**What to produce**
Scan the material for "Switch". Copy every line it appears in.

*** Begin section ***

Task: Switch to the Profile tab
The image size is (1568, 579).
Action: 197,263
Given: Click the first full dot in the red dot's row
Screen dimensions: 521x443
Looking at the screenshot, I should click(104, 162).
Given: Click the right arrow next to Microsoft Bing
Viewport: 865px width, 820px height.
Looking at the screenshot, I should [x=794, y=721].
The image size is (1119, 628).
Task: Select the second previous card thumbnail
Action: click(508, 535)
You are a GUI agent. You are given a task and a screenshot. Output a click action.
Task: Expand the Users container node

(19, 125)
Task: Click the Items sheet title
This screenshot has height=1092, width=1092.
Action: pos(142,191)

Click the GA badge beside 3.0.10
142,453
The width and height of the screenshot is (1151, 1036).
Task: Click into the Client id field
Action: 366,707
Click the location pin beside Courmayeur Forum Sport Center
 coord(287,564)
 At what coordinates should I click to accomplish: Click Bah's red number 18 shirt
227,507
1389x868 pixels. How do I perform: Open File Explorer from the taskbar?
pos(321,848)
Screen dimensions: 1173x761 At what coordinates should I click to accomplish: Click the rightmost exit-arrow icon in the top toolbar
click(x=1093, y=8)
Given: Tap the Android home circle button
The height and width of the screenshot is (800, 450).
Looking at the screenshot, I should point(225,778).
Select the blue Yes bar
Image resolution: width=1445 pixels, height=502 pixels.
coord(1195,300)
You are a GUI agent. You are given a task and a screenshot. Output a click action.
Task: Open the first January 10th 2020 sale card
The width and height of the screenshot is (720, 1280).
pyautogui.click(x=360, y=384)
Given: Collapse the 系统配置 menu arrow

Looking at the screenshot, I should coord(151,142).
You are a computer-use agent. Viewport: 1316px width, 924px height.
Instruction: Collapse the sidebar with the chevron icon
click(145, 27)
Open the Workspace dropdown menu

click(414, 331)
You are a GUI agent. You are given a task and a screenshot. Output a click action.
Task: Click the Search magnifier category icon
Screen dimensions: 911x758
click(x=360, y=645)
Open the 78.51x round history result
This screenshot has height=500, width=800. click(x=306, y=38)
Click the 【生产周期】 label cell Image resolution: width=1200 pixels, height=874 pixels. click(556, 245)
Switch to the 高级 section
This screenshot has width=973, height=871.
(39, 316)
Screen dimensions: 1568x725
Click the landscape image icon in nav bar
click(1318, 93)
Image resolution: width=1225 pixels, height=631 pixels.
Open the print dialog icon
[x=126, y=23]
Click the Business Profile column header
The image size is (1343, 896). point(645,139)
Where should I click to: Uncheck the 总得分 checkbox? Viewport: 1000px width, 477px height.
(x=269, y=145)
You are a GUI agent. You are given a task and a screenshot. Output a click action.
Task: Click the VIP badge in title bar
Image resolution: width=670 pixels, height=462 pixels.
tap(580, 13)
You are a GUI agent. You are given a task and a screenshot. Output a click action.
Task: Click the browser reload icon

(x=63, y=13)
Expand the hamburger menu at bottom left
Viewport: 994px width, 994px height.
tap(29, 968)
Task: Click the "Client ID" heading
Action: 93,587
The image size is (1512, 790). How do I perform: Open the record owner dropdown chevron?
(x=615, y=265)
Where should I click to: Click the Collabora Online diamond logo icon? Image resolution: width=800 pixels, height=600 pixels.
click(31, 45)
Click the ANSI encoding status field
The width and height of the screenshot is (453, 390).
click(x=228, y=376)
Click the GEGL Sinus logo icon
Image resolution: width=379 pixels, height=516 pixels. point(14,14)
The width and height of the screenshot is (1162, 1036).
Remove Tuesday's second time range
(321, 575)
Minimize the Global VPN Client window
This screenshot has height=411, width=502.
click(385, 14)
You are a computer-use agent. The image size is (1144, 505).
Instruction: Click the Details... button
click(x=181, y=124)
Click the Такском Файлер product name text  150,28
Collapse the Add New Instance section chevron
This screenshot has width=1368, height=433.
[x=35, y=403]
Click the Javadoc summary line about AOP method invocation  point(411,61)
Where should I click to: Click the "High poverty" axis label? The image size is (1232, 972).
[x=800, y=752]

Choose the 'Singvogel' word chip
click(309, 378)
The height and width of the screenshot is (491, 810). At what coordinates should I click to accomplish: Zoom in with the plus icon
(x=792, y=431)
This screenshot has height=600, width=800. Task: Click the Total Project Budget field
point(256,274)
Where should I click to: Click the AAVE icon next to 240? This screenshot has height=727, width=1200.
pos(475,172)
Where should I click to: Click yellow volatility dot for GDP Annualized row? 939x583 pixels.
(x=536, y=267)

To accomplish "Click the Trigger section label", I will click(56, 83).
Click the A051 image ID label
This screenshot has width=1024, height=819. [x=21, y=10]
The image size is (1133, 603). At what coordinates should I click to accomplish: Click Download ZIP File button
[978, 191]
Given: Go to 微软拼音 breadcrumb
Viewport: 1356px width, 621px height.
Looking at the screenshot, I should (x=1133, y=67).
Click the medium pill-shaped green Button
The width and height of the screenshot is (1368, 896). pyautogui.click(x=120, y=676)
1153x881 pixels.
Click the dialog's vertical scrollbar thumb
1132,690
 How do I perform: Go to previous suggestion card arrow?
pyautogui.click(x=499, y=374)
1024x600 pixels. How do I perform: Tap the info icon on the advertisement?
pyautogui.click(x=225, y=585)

*** End section ***

**Response to this task**
Task: Switch to the Profile tab
Switch to the 高级 section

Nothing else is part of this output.